本文:
----------

KDDI事故の背景② 緊急通話の仕組み必要
高野嘉史さんに聞く
KDDIの通信障害で浮かび上がった問題点の第二は、大規模障害時に利用者を支援する仕組みが不十分なことです。
費用負担ネック
携帯電話を利用できず、110番や119番などの緊急通話ができないということが社会問題化しました。また、携帯電話と光プロードバンド・サービスをセットで契約していて、結果として光プロードバンド経由の固定電話(IP電話)も利用できなかったケースがあります。
携帯電話の代わりに公衆電話を利用しようにも、非常時に利用できる公衆電話の数がどんどん減らされ、どこにあるのか見つけ出すのも困難です。NTT東西の公衆電話の赤字を補填(ほてん)する仕組みがあるのですから、これを拡充して公衆電話の削減に歯止めをかけるべきです。
追加契約さえすれば、一つのスマートフォンで異なる携帯電話事業者のSIMカード(契約者情報を格納したICカードの一種)を差し替えて別の事業者のネットワークを使える仕組みがあります。しかし、利用者の費用負担がネックになります。米国では、携帯電話からSIMカードなしで緊急通話のできる仕組みがあります。

----------

抽出データ:
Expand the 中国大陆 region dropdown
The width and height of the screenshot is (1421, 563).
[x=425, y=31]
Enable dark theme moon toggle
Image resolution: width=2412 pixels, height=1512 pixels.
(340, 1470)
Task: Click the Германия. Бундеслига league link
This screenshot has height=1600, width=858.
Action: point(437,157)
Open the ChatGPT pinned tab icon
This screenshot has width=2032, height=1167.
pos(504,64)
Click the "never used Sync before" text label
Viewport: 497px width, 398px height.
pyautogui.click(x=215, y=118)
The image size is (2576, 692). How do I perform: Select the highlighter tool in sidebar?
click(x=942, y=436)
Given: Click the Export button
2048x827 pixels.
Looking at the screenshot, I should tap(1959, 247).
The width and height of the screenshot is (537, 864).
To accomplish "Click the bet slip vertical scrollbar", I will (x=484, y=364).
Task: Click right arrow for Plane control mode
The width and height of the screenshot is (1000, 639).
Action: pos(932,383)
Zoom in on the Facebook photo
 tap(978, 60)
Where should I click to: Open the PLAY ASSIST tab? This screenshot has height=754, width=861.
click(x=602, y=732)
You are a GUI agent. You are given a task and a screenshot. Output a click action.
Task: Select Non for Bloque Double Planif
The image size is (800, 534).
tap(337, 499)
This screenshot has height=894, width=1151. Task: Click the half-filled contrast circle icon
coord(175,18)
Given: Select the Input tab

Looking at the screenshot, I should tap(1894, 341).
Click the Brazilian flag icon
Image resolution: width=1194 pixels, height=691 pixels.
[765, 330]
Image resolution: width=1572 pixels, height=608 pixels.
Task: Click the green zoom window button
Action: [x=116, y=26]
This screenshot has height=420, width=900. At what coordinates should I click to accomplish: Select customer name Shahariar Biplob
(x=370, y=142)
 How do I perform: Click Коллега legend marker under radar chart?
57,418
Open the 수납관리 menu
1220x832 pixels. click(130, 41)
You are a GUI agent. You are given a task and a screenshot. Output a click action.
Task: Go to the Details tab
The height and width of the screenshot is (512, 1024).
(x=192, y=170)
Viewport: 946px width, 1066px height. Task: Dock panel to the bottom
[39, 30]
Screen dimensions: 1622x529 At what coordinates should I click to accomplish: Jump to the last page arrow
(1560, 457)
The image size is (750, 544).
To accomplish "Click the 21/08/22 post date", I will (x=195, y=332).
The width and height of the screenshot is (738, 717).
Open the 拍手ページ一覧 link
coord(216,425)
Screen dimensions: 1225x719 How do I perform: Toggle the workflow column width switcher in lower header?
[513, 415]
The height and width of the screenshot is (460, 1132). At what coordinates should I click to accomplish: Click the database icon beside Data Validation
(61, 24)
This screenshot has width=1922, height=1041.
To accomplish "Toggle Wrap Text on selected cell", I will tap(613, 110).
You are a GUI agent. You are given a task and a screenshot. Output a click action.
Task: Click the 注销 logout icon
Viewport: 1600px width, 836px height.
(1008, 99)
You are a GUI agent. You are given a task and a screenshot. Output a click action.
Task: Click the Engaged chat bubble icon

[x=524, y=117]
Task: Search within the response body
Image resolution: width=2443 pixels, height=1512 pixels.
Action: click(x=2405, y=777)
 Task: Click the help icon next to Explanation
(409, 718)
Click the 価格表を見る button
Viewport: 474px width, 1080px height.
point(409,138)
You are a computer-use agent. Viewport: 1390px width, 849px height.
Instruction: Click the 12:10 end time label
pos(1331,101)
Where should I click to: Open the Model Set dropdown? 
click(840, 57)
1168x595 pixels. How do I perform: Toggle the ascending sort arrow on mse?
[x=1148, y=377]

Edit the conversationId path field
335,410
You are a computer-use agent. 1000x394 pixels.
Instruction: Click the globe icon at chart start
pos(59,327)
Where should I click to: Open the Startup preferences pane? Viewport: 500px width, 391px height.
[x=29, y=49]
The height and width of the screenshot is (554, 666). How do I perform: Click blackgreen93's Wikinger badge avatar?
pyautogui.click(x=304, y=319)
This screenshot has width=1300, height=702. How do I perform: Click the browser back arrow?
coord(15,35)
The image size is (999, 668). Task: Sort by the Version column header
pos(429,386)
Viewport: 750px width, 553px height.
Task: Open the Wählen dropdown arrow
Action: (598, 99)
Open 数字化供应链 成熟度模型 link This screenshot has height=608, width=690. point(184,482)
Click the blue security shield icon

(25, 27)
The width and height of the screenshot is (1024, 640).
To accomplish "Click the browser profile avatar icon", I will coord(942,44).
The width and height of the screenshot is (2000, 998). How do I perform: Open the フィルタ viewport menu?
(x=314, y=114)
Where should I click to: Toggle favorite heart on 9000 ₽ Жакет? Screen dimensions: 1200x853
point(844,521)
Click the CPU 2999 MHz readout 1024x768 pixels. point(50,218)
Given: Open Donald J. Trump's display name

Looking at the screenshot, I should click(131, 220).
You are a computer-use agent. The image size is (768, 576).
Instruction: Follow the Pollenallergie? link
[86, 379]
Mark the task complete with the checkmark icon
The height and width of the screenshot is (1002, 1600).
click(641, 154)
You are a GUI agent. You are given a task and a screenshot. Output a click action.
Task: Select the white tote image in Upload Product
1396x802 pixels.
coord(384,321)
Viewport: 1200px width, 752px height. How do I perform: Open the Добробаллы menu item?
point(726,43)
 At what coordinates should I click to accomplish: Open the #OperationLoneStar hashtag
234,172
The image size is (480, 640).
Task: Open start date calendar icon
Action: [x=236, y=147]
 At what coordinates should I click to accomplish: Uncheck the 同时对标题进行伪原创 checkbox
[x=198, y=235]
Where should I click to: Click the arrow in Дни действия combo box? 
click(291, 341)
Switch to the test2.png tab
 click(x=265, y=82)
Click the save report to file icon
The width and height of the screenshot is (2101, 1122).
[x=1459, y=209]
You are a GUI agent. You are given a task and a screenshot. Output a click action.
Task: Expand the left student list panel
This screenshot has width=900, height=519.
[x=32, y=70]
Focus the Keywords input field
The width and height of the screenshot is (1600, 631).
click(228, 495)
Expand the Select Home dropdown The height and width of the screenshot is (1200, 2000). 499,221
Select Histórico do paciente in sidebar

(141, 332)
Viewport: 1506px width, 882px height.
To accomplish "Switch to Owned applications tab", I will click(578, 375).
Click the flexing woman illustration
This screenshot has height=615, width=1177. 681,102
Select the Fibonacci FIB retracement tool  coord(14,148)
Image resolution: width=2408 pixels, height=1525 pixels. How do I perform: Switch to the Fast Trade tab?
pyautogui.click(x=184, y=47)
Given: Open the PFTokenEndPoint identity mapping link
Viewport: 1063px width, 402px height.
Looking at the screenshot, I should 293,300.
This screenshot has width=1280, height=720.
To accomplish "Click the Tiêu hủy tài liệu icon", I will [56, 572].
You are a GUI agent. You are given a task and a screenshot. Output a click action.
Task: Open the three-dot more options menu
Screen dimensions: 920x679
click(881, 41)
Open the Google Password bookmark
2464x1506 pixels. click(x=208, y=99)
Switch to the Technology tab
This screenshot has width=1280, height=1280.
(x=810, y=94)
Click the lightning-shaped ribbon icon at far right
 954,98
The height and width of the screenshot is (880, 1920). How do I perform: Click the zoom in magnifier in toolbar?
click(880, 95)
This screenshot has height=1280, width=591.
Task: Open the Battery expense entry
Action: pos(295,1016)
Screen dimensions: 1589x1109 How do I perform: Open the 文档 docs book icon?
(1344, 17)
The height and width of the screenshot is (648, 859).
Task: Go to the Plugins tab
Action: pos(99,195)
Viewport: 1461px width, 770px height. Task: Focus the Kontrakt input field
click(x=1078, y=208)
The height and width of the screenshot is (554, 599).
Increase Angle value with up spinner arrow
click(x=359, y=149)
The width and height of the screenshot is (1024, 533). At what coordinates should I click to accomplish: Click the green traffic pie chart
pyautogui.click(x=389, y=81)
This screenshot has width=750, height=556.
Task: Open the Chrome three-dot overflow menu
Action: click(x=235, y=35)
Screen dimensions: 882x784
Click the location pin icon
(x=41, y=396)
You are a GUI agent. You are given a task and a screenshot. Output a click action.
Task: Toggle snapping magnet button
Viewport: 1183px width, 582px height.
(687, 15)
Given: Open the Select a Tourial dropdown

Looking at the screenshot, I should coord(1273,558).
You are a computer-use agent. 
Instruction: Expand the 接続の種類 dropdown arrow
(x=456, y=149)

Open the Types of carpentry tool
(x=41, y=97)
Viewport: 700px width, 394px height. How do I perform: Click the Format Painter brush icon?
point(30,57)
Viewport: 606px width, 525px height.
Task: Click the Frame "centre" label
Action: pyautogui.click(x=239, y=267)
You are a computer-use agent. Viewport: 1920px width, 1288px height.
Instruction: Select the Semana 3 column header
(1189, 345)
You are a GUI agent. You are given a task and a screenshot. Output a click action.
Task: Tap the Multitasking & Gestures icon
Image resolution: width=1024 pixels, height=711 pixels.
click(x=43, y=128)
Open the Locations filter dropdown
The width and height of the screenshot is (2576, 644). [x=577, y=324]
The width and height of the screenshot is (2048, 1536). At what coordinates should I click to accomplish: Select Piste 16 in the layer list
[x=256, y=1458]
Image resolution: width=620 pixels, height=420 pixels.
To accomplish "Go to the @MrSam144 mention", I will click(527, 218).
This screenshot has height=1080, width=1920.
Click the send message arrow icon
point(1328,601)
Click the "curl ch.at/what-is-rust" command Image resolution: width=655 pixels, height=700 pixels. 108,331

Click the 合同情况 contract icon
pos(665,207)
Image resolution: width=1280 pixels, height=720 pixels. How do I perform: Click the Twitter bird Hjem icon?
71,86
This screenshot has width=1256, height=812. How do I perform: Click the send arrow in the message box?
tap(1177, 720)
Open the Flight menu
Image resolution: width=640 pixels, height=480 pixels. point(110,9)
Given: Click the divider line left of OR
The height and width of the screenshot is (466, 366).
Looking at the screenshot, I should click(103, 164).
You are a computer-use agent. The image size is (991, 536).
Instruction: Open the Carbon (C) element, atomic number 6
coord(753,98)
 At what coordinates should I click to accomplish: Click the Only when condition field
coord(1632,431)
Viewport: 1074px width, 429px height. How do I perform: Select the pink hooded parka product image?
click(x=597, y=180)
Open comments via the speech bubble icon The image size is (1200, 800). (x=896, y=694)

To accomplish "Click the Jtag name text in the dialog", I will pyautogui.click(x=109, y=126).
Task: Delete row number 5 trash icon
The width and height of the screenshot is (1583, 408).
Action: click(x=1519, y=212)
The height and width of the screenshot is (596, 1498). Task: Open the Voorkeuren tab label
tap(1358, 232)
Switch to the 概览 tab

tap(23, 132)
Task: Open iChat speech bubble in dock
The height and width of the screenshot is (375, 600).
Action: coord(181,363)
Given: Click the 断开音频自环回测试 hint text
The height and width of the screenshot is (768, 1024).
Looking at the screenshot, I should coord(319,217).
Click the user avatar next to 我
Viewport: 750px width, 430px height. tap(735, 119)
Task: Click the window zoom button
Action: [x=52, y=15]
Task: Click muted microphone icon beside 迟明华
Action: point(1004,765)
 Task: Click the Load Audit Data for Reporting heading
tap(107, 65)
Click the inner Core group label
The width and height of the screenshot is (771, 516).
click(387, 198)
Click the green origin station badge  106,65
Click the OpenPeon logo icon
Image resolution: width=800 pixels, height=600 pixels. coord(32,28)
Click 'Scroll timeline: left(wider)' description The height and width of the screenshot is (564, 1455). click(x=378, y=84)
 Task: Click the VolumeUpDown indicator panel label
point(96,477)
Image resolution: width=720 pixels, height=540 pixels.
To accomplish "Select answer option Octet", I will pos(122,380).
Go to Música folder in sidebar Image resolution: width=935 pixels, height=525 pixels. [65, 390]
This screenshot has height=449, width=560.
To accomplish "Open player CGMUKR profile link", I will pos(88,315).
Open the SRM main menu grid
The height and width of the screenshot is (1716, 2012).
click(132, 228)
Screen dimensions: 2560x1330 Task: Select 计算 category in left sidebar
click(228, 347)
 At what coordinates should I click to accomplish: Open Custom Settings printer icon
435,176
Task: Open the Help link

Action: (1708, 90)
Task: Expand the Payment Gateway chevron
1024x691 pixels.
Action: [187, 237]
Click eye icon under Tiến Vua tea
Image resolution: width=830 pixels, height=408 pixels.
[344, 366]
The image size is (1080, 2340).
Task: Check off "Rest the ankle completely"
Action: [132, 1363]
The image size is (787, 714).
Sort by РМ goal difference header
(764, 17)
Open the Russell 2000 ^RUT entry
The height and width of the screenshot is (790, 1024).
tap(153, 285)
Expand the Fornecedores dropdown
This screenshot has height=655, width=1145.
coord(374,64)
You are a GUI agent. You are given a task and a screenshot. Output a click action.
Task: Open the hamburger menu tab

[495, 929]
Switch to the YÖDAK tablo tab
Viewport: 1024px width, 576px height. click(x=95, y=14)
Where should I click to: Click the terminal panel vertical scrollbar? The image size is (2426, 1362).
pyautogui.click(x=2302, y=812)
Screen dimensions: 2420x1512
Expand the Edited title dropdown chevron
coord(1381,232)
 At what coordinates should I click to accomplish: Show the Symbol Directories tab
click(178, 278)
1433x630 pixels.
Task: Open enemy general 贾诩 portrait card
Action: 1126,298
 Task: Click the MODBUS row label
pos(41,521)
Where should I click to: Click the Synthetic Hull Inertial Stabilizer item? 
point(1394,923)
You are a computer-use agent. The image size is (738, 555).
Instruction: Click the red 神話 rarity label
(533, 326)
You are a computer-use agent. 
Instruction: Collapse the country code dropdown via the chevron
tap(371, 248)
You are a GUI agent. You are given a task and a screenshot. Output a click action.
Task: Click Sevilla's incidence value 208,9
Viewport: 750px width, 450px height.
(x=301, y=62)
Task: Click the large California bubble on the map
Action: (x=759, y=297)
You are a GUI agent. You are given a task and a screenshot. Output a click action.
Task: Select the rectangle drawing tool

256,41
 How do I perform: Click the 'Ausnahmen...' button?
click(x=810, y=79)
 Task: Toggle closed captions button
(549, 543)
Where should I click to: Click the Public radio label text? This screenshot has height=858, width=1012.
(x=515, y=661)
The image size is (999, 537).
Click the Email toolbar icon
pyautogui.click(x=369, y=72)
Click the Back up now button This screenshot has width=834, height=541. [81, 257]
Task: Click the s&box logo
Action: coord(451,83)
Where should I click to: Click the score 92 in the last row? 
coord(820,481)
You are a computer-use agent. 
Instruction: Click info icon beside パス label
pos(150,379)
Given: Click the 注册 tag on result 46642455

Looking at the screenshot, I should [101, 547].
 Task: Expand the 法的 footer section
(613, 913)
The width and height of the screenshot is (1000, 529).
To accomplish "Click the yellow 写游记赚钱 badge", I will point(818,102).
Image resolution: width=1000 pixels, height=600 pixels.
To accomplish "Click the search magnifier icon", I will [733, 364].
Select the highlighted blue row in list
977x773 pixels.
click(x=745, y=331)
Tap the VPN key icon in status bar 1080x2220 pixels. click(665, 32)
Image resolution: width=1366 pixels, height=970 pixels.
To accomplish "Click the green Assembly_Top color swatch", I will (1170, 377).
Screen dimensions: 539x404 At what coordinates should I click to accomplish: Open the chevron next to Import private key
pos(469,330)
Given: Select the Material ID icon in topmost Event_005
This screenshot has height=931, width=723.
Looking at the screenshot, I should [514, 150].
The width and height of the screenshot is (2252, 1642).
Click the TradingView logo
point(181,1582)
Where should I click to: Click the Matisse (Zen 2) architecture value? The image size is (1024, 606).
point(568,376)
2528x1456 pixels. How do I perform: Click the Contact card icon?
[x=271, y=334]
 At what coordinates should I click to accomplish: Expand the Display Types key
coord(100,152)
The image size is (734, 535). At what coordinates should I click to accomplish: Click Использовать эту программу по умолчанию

----------

課題 1: 抽出データの行のうち、「Image resolution: width=720」を含む行から「Go to Música」を含む行までを、「sidebar」を「left panel」に置き換えて書き直してください。ほかの部分はそのままにしてください。
課題 2: KDDIの通信障害と緊急通話の仕組みについての本文を、最後の文の後から書き継いでください。

回答 1:
Image resolution: width=720 pixels, height=540 pixels.
To accomplish "Select answer option Octet", I will pos(122,380).
Go to Música folder in left panel Image resolution: width=935 pixels, height=525 pixels. [65, 390]

回答 2:
さらに、非常災害時の対応としては、契約している携帯電話事業者とは異なる事業者のネットワークを利用できるはずです。契約中の事業者の電波が届かない場所に行くとき、提携事業者の電波を使って通信を行うサービスを「ローミング」といいます。この仕組みを非常時に生かすことも必要でしょう。現に、楽天のサービスエリア外ではKDDIのネットワークに切り替えているのですから、簡単に実現できるはずです。
利用者側でも、社会的に重要なサービスを提供している場合には、携帯電話に加えて固定電話の利用を継続することも考える必要があります。ただしその場合には固定電話の基本料がかかります。
企業がIoT(モノのインターネット)としてさまざまなサービスを提供しているのは、また別の問題です。企業が収益事業としてIoTを利用しているのですから、携帯電話ネットワークの障害時にバックアップができるように、重要なところには専用の光ファイバーを設置しておくなどの対応が必要です。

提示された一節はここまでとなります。